Caller ID, midwives, tobacco, scooters are just a few of the issues covered in many new laws that will go into effect this Thursday (6/27) in Kentucky. 

Although nearly 200 new laws were passed in the state legislature this year, here are some of the more hotly debated ones.

Caller ID: This might help with unwanted spoof and robocalls. House Bill 84 will prohibit phone solicitations that misrepresent the name or telephone number in caller identification services. Fines will be increased upon second offenses and the bill will allow for civil lawsuits against violators.

Concealed Carry: Kentuckians 21 and older will be legally able to possess a firearm will be able to carry a concealed weapon without a license in the same location as people with valid state-issued licenses. According to Senate Bill 150, permitless carry will not be allowed where prohibited by federal law or otherwise prohibited.

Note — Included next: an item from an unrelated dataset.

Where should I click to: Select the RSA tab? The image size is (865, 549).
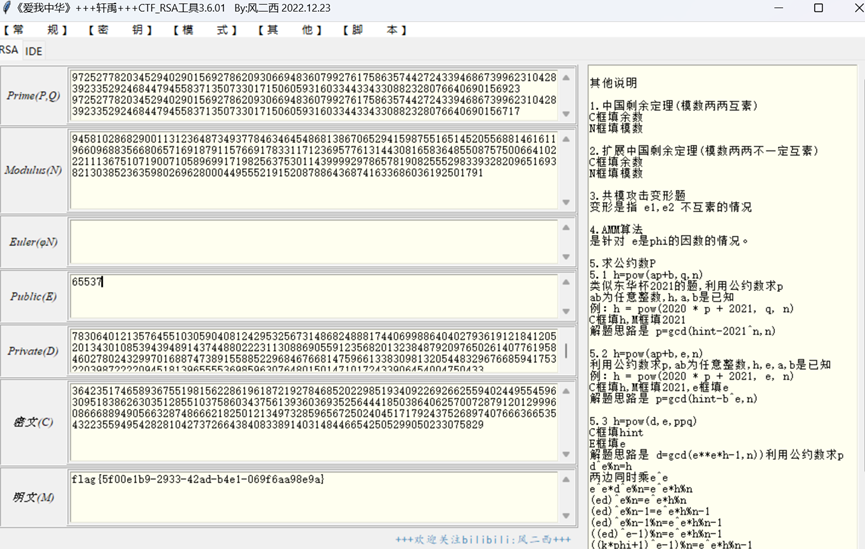point(9,50)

Free Speech: Dubbed the "campus free speech bill", House Bill 254 will require the state's public universities to affirm they favor a free marketplace of ideas where speech is not suppressed because it's deemed "offensive, unwise, disagreeable, conservative, liberal, traditional, or radical". The bill will also expand areas known as "free speech zones" on many campuses to any accessible, open, outdoor venue.

Midwives: Senate Bill 84 will recognize, certify, and regulate home birth midwives in Kentucky.

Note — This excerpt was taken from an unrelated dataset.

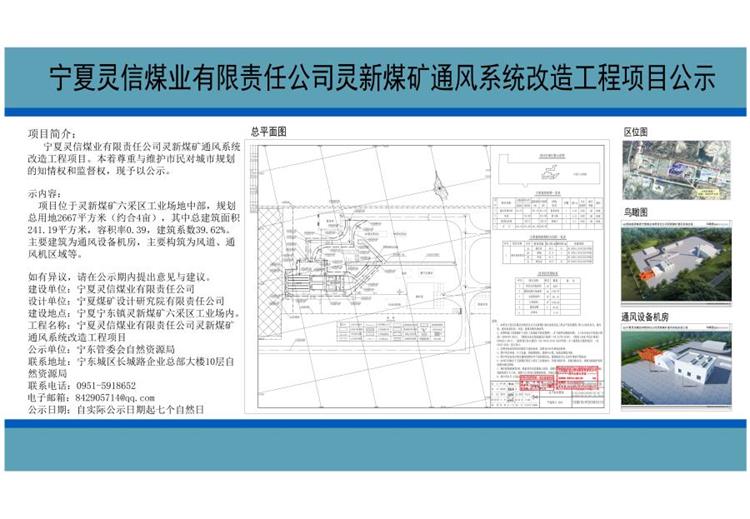Select the 总平面图 heading label
This screenshot has width=750, height=519.
click(x=268, y=132)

Pregnancy: The Kentucky Pregnant Workers Act clarifies employers' responsibilities when it comes to making reasonable accommodations for pregnant employees. It will be unlawful if an employer does not make reasonable accommodations.

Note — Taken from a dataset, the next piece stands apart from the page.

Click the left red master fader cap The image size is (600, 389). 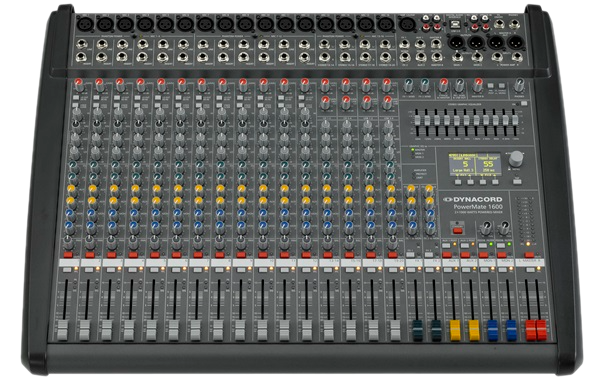530,330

Scooters: House Bill 258 will set operating standards for electric scooters and will allow the machines to legally operate much like bicycles on public streets. Electric scooter speeds cannot exceed 20 mph.

Tobacco: *House Bill 11 will ban the use of tobacco, e-cigarettes, and vaping devices on public school campuses, in school vehicles, and school activities beginning with the 2020-2021 school year. *School districts have up until three years to opt out of the ban if they choose. The districts that do not opt out will be able to set the penalties for violating the ban.